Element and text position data
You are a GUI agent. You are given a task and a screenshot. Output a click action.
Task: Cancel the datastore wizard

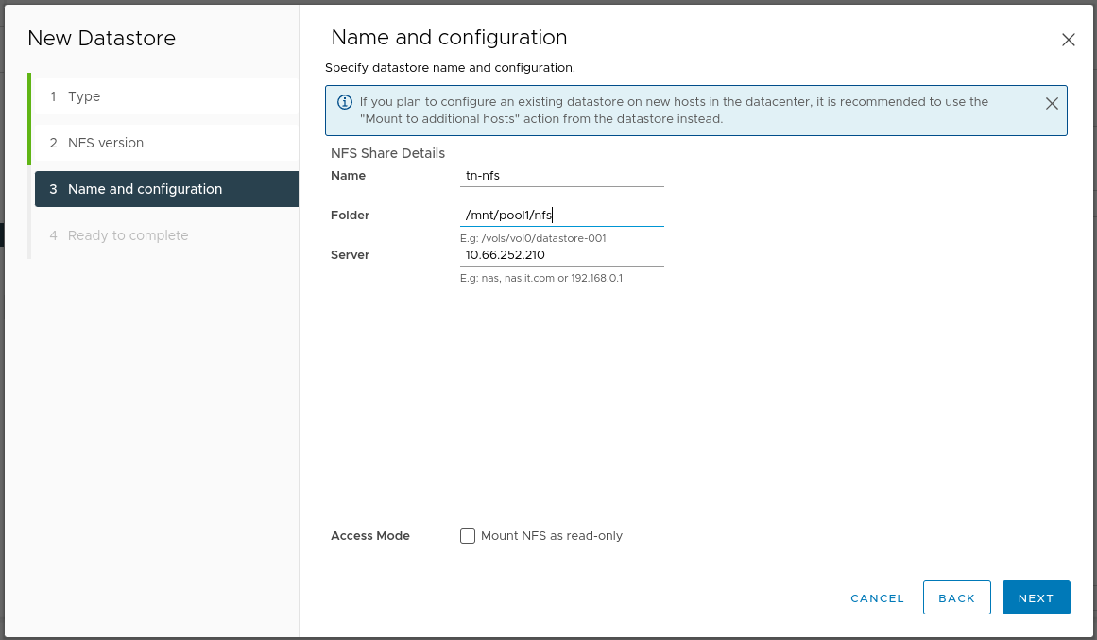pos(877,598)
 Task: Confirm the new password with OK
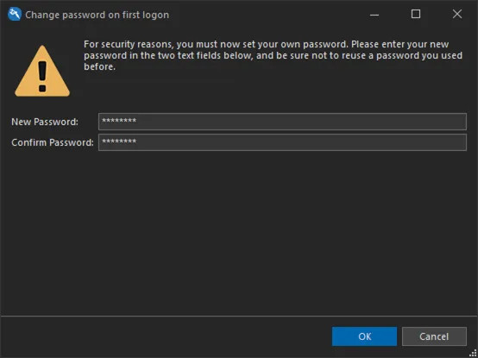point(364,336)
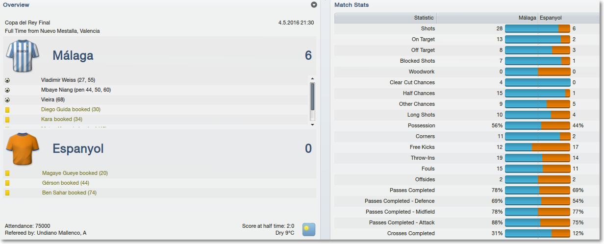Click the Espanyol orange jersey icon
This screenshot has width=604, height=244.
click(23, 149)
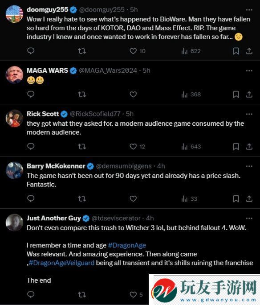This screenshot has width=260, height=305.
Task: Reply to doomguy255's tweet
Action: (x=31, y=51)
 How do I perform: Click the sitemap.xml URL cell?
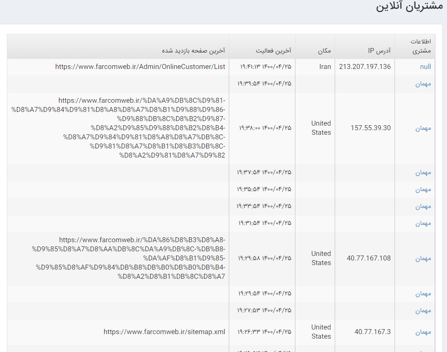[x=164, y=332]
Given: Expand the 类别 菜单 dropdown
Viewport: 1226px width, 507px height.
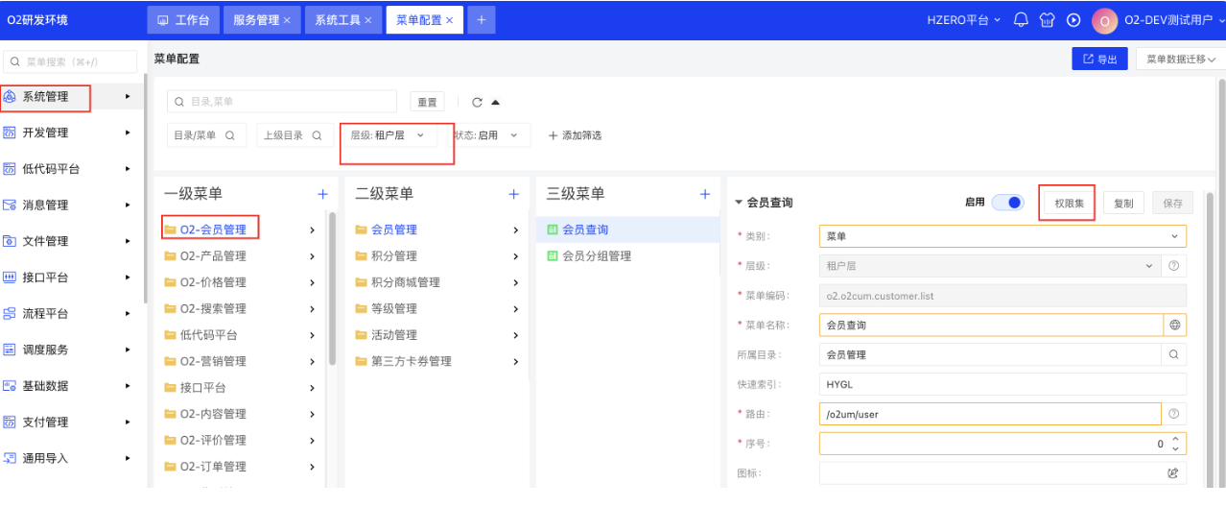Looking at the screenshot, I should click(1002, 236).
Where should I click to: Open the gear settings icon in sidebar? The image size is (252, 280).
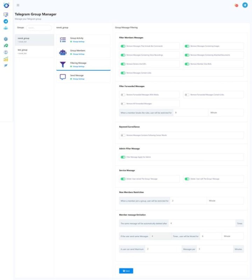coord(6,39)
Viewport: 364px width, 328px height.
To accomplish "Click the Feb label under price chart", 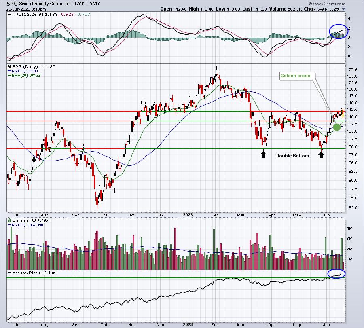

==

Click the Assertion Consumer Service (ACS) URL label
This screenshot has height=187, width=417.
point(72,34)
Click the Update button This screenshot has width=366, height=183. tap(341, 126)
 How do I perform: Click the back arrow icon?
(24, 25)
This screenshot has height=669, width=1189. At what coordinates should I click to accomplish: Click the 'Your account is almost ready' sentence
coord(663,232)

__Written request__: Please list every line of the items above that contains the string "Viewport", treating uppercase and lowercase as different.

__Result for this exercise__:
Viewport: 1226px width, 507px height.
Viewport: 364px width, 328px height.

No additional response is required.